In Python, I'd like a good way to convert its complex number string output into an equivalent string representation which, when interpreted by Python, gives the same value.

Basically I'd like function complexStr2str(s: str): str that has the property that eval(complexStr2str(str(c))) is indistinguishable from c, for any c whose value is of type complex. However complexStr2str() only has to deal with the kinds of string patterns that str() or repr() output for complex values. Note that for complex values str() and repr() do the same thing.

By "indistinguishable" I don't mean == in the Python sense; you can define (or redefine) that to mean anything you want; "indistinguishable" means that if you have string a in a program which represents some value, and replace that in the program with string b (which could be exactly a), then there is no way to tell the difference between the running of the Python program and the replacement program, short of introspection of the program .

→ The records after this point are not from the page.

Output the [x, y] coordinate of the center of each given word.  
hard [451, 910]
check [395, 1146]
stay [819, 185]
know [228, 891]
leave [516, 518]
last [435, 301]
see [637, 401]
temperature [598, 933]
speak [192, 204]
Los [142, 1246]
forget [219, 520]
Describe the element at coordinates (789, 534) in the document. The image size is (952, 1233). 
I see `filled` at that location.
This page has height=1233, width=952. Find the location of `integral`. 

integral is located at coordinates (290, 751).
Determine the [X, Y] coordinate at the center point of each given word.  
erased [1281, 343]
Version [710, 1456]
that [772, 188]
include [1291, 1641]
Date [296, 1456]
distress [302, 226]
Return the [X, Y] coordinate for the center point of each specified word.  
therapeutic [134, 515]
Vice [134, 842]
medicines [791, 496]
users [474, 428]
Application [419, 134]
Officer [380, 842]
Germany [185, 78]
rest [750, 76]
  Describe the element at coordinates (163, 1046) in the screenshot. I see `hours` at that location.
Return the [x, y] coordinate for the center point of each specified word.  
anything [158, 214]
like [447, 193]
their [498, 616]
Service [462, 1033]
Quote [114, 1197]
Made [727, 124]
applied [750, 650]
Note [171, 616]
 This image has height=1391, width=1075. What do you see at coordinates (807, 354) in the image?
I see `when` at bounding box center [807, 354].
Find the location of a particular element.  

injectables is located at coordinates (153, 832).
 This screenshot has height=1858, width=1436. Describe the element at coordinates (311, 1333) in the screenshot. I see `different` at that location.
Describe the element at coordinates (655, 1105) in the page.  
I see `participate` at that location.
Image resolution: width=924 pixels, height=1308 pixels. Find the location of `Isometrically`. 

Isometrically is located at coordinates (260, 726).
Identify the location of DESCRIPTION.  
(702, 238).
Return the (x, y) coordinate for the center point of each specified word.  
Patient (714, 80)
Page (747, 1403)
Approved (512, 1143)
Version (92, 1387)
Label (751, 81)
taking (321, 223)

Note that (-0-0j) is not the same thing as -0j although the former is what Python will output for str(-0j) or repr(-0j). As shown in the interactive session below, -0j has real and imaginary float parts -0.0 while -0-0j has real and imaginary float parts positive 0.0.

The problem is made even more difficult in the presence of values like nan and inf. Although in Python 3.5+ ish you can import these values from math, for various reasons, I'd like to avoid having to do that. However using float("nan") is okay.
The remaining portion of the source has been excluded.